▸ Task goal:
The records below are to be duplicated character for character.

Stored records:

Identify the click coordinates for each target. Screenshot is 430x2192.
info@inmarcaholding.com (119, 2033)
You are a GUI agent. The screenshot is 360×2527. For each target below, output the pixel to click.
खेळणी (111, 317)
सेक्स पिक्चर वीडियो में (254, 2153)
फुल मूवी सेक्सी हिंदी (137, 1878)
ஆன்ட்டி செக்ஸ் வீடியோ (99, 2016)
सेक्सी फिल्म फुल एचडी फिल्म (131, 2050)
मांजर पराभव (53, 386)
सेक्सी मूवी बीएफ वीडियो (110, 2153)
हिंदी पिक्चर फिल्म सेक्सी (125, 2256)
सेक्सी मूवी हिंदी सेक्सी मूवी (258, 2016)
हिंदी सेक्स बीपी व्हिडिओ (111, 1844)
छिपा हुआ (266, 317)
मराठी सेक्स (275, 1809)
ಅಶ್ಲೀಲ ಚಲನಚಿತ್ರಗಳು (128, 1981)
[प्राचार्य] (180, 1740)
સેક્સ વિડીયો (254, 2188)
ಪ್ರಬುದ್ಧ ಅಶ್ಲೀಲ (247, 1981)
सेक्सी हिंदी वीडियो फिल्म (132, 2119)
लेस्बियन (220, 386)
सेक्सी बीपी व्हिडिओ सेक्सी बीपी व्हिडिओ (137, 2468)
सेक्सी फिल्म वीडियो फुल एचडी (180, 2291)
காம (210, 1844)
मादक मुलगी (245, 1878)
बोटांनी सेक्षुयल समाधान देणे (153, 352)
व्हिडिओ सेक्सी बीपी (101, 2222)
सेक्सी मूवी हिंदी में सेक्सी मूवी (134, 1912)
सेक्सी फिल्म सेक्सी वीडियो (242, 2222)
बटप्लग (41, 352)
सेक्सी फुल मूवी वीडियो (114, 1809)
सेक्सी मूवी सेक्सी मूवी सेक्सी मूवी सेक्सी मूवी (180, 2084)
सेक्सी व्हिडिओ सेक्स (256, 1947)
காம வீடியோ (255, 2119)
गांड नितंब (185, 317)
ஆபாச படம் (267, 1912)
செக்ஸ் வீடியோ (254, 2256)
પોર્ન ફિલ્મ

▸ Written solution:
Identify the click coordinates for each target. Screenshot is 430x2192.
info@inmarcaholding.com (119, 2033)
You are a GUI agent. The screenshot is 360×2527. For each target below, output the pixel to click.
खेळणी (111, 317)
सेक्स पिक्चर वीडियो में (254, 2153)
फुल मूवी सेक्सी हिंदी (137, 1878)
ஆன்ட்டி செக்ஸ் வீடியோ (99, 2016)
सेक्सी फिल्म फुल एचडी फिल्म (131, 2050)
मांजर पराभव (53, 386)
सेक्सी मूवी बीएफ वीडियो (110, 2153)
हिंदी पिक्चर फिल्म सेक्सी (125, 2256)
सेक्सी मूवी हिंदी सेक्सी मूवी (258, 2016)
हिंदी सेक्स बीपी व्हिडिओ (111, 1844)
छिपा हुआ (266, 317)
मराठी सेक्स (275, 1809)
ಅಶ್ಲೀಲ ಚಲನಚಿತ್ರಗಳು (128, 1981)
[प्राचार्य] (180, 1740)
સેક્સ વિડીયો (254, 2188)
ಪ್ರಬುದ್ಧ ಅಶ್ಲೀಲ (247, 1981)
सेक्सी हिंदी वीडियो फिल्म (132, 2119)
लेस्बियन (220, 386)
सेक्सी बीपी व्हिडिओ सेक्सी बीपी व्हिडिओ (137, 2468)
सेक्सी फिल्म वीडियो फुल एचडी (180, 2291)
காம (210, 1844)
मादक मुलगी (245, 1878)
बोटांनी सेक्षुयल समाधान देणे (153, 352)
व्हिडिओ सेक्सी बीपी (101, 2222)
सेक्सी मूवी हिंदी में सेक्सी मूवी (134, 1912)
सेक्सी फिल्म सेक्सी वीडियो (242, 2222)
बटप्लग (41, 352)
सेक्सी फुल मूवी वीडियो (114, 1809)
सेक्सी मूवी सेक्सी मूवी सेक्सी मूवी सेक्सी मूवी (180, 2084)
सेक्सी व्हिडिओ सेक्स (256, 1947)
காம வீடியோ (255, 2119)
गांड नितंब (185, 317)
ஆபாச படம் (267, 1912)
செக்ஸ் வீடியோ (254, 2256)
પોર્ન ફિલ્મ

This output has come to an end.